Under N.C. law, the Judge must determine what is in the child’s best interest. Any parent, relative, or other person, etc. claiming the right to custody of a minor child may bring an action for custody. If you are not a biological parent and desire to bring a custody action, you must show that you have a significant relationship with the child and that the biological parents are unfit or have neglected the welfare of the child to obtain custody.
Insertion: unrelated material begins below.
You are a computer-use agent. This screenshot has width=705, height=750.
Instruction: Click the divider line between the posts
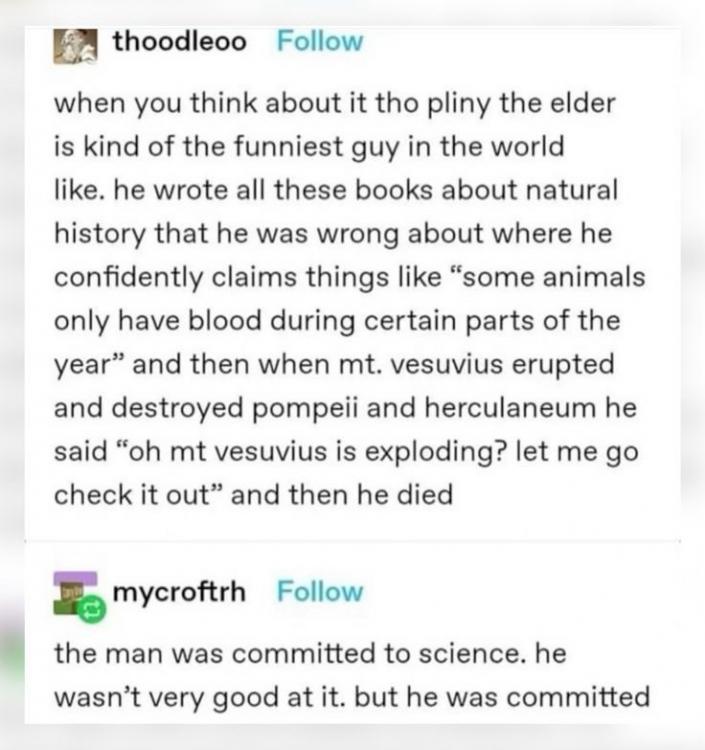click(x=352, y=541)
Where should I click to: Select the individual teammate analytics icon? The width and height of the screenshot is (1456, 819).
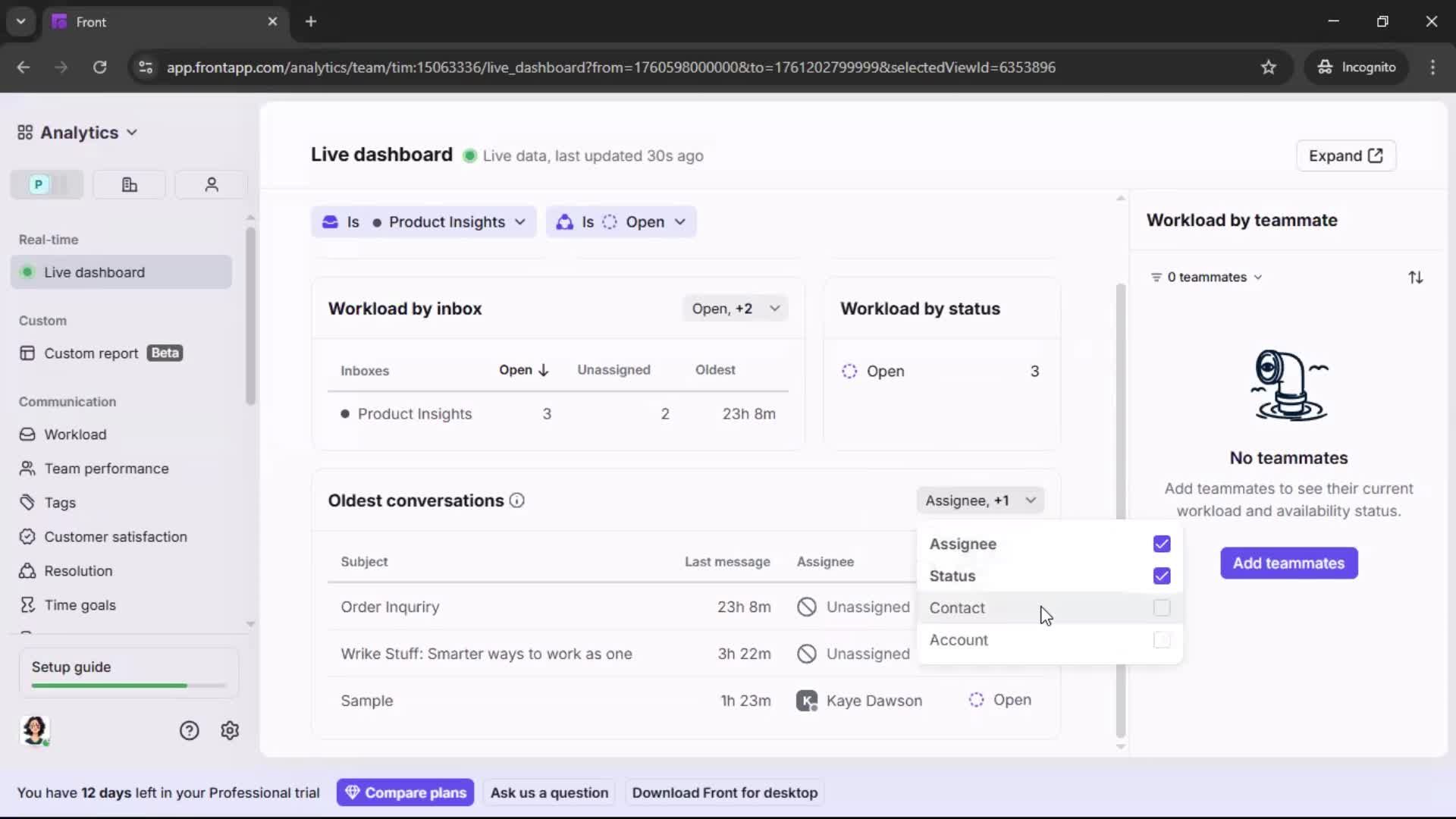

The law favors biological parents, so any person attempting to pursue custody who is not a biological parent has a difficult road under the law to prove there case.
North Carolina requires all parent to attend mandatory mediation to attempt to resolve their disputes. There are a few exceptions to the mediation requirement, so if you live in another state, you can ask the Court to waive the mandatory mediation requirement.
Under the best interest standard, the Court will look at all aspects of the child’s life to determine the best schedule. The judge will consider the child’s physical and mental well-being. Either parent’s contribution to a child’s religious or education upbringing will be relevant. A parent’s ability to care for a child will be relevant, so a parent who has a job that requires work on the weekend or emergency calls, will need to address how he or she can still care for the child at these times or in these situations. Even though the history of care for a child is relevant, it does not determine what the arrangement may be in the future.